En somme, donc, la question posée par le juge national met en cause la validité du point 4, lettre J, de l' annexe VI du règlement n 1408/71.
2. Pour comprendre les termes de la question soulevée, il convient en premier lieu de rappeler le contexte normatif national.
Le système de sécurité sociale néerlandais est régi par deux lois: l' Algemene Arbeidsongeschiktheidswet (2) (loi générale relative à l' incapacité de travail,° ci-après l' "AAW") et la Wet op de Arbeidsongeschiktheidsverzekering (3) (loi relative à l' assurance contre l' incapacité de travail ° ci-après la "WAO"). L' AAW, entrée en vigueur le 1er octobre 1976, est une assurance sociale dont relèvent, en principe, tous les résidents. L' acquisition du droit aux prestations ainsi que leur calcul ne sont soumis à aucune condition en ce qui concerne la durée des périodes d' assurance. Aux fins de l' octroi d' une prestation sur la base de cette loi, il est toutefois demandé, à la suite d' une modification introduite le 1er janvier 1980, que, au cours de l' année précédant le début de l' incapacité de travail, l' assuré ait perçu des revenus d' un certain montant provenant d' un travail effectué dans la vie économique et professionnelle ou en relation avec ce travail (article 6). A cet égard, il y a lieu de préciser que les prestations en remplacement du salaire sont considérées comme un revenu au sens de l' AAW, ce qui ne vaut pas pour les revenus perçus au titre de l' assistance sociale.

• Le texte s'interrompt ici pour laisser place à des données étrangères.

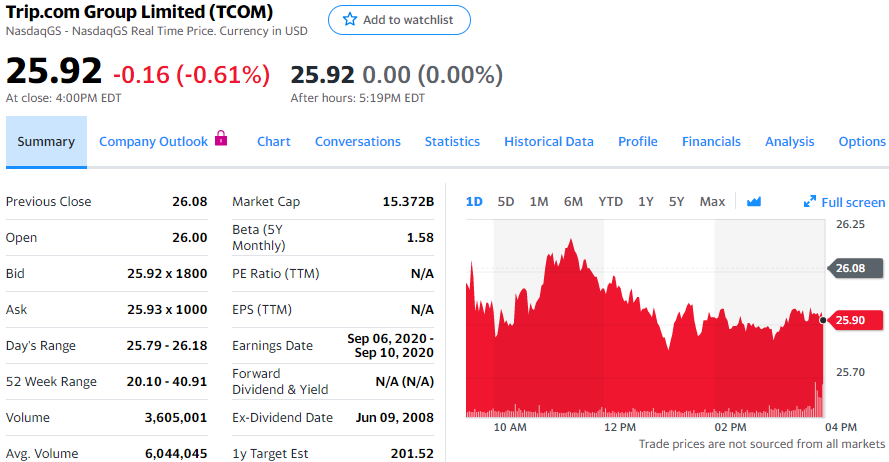This screenshot has height=462, width=889.
Task: Click the Add to watchlist button
Action: point(399,20)
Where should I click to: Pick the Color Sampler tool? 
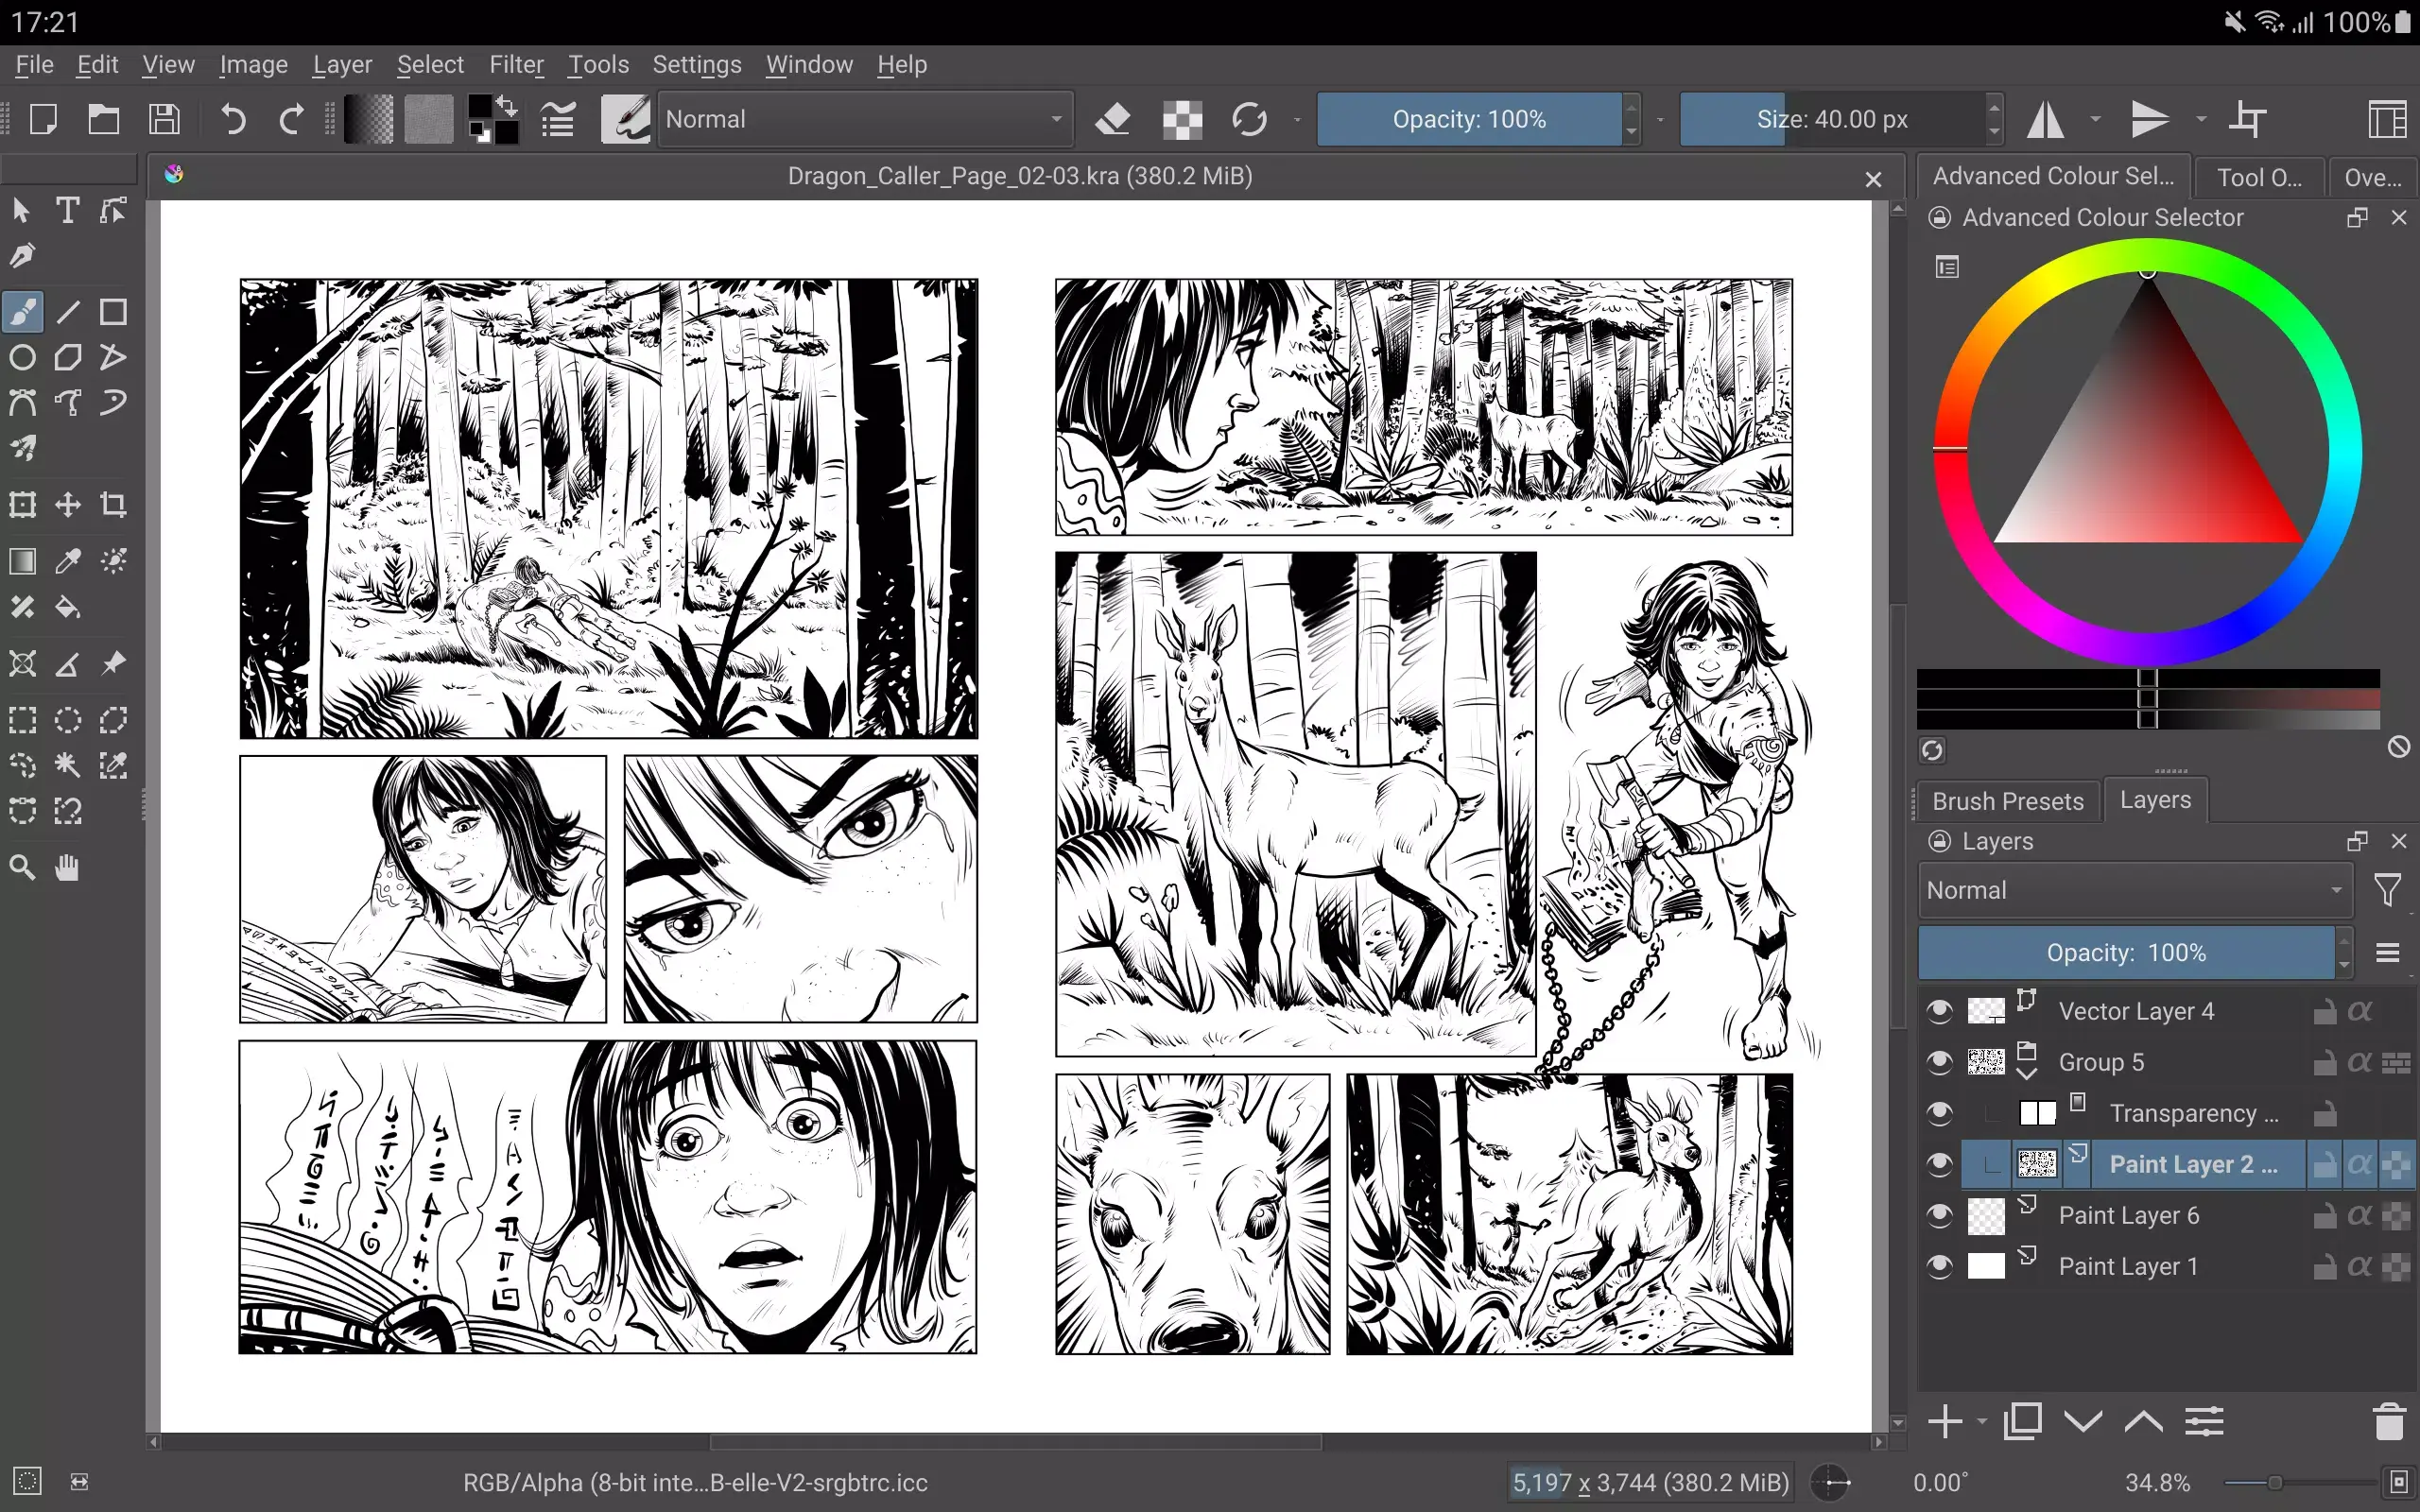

La WAO, entrée en vigueur le 1er juillet 1967, régit l' assurance sociale obligatoire contre l' incapacité de travail pour les travailleurs salariés. Pour percevoir les prestations correspondantes, les intéressés doivent être assujettis à la législation en question, c' est-à-dire qu' ils doivent exercer une activité salariée au moment de la survenance du risque assuré. L' acquisition du droit à prestation et son calcul ne sont par contre soumis à aucune condition quant à la durée des périodes d' assurance. Peuvent bénéficier de la WAO les assurés qui ont été dans l' incapacité de travailler pendant une période ininterrompue de 52 semaines; le montant de la prestation est calculé en fonction du degré d' invalidité et du montant du salaire journalier.
A l' époque des faits du litige, en cas de demande simultanée des deux prestations en question, la prestation due au titre de la WAO n' était versée que si son montant dépassait celui de la prestation due au titre de l' AAW. Toutefois, le bénéficiaire des prestations WAO qui, pour une raison quelconque, ne pouvait pas se prévaloir des prestations AAW, avait droit à la totalité des prestations WAO.

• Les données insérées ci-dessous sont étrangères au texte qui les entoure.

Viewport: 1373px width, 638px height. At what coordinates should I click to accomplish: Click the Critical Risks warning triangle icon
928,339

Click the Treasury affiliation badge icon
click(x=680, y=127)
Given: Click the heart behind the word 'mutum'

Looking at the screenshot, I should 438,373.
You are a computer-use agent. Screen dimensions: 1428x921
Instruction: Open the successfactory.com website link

3. Et nous en venons à la réglementation communautaire pertinente. Comme on le sait, l' article 51 du traité impose au Conseil d' adopter dans le domaine de la sécurité sociale les dispositions nécessaires, en particulier pour assurer aux travailleurs migrants "la totalisation, pour l' ouverture et le maintien du droit aux prestations, ainsi que pour le calcul de celles-ci, de toutes périodes prises en considération par les différentes législations nationales" [lettre a]. Et c' est précisément sur cette base que le Conseil a adopté le règlement n 1408/71, qui a pour principal objectif de coordonner les différentes législations nationales en la matière, de façon à garantir que la libre circulation des travailleurs ne se traduise pas par un désavantage pour les travailleurs qui s' en prévalent par rapport à ceux qui exercent leur activité dans un seul État membre.

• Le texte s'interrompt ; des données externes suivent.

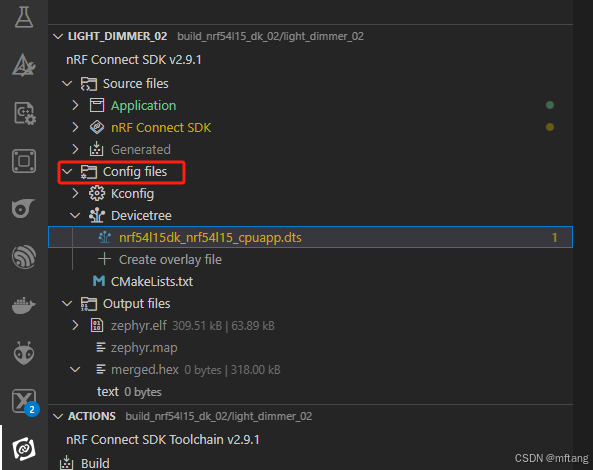Open CMakeLists.txt
The image size is (593, 470).
[152, 282]
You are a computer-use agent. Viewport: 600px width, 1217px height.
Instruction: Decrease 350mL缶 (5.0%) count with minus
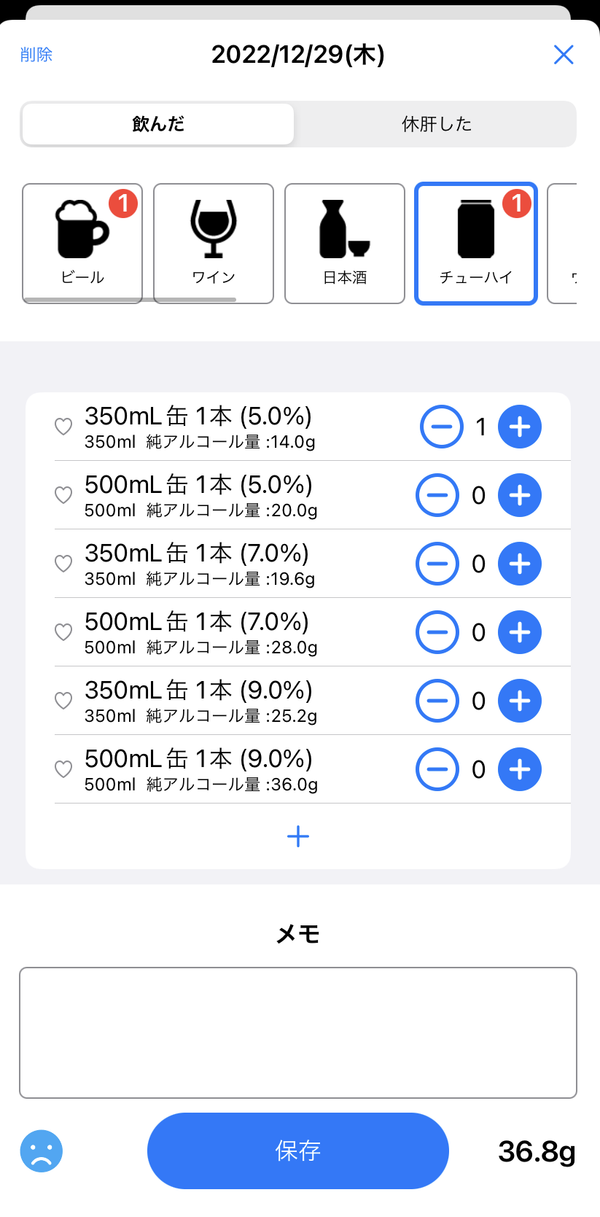pos(441,427)
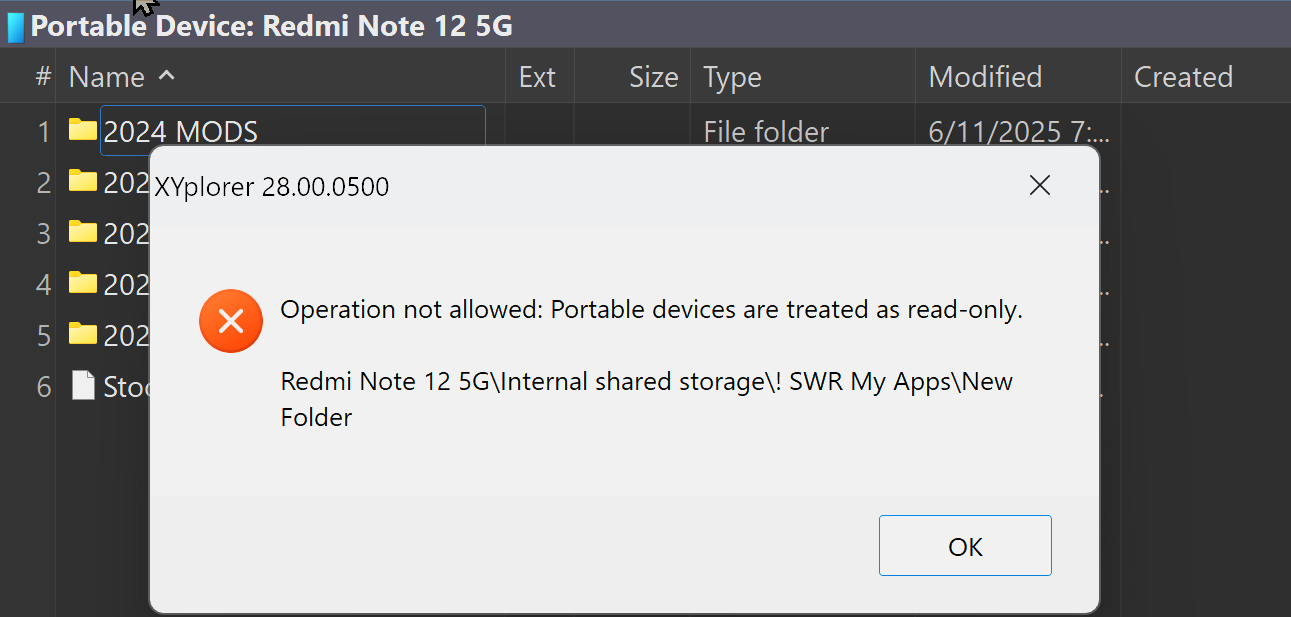Click the folder icon in row 1
The height and width of the screenshot is (617, 1291).
coord(83,130)
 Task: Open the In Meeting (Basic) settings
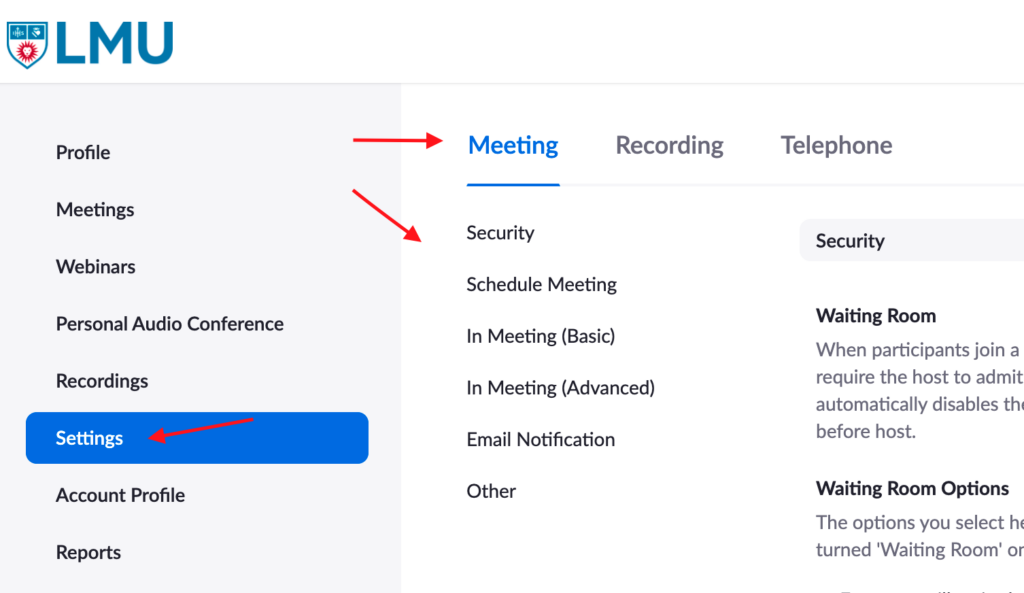(x=541, y=336)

En ce qui concerne, plus particulièrement, les prestations en matière d' invalidité, la réglementation communautaire vise, entre autres, à garantir la coexistence entre des régimes fondés sur l' acquisition du droit à prestation par suite de la réalisation du risque assuré (c' est le cas du régime néerlandais) et les régimes fondés, au contraire, sur la constitution progressive du droit à prestation, donc liés à la durée des périodes d' assurance. A cet égard, l' article 45, paragraphe 4 (paragraphe 3 à l' époque des faits de l' espèce), du règlement revêt une importance particulière, en disposant que "si la législation d' un État membre qui subordonne l' octroi des prestations à la condition que le travailleur salarié soit assujetti à cette législation au moment de la réalisation du risque n' exige aucune durée d' assurance ni pour l' acquisition du droit, ni pour le calcul des prestations, tout travailleur salarié qui a cessé d' être assujetti à cette législation est censé l' être encore au moment de la réalisation du risque, aux fins de l' application des dispositions du présent chapitre, s' il est assujetti à la législation d' un autre État membre au moment de la réalisation du risque ou, à défaut, s' il peut faire valoir des droits à prestations en vertu de la législation d' un autre État membre" (4). Le paragraphe 6 du même article contient des dispositions identiques en ce qui concerne les travailleurs indépendants, à la seule différence que la seconde partie de l' alternative que nous venons de souligner n' y figure pas.
L' annexe VI du règlement n 1408/71 contient, en outre, à la lettre J, point 4, qui est la disposition litigieuse en l' espèce, des modalités particulières d' application de la législation néerlandaise sur l' incapacité de travail. Pour ce qui nous intéresse ici, il suffit de souligner que la disposition en question prévoit que pour l' application de l' article 46, paragraphe 2, du règlement (disposition sur la liquidation des prestations), l' institution compétente fixe le montant des prestations en espèces conformément aux dispositions de la WAO "si l' intéressé, au moment où s' est produite l' incapacité de travail avec l' invalidité qui en est résultée, était un travailleur salarié au sens de l' article 1er, sous a), du règlement" [lettre a]; et conformément aux dispositions de l' AAW "si l' intéressé, au moment où s' est produite l' incapacité de travail avec l' invalidité qui en est résultée, n' était pas un travailleur salarié au sens de l' article 1er, sous a), du règlement" [lettre b]. Il n' est pas superflu d' ajouter que ces modalités d' application ont été modifiées, dans le sens indiqué, à l' occasion de l' extension aux travailleurs indépendants du domaine d' application du règlement n 1408/71 (5); et donc, en particulier, dans le but de soumettre aussi à la réglementation communautaire les prestations accordées au titre de l' AAW.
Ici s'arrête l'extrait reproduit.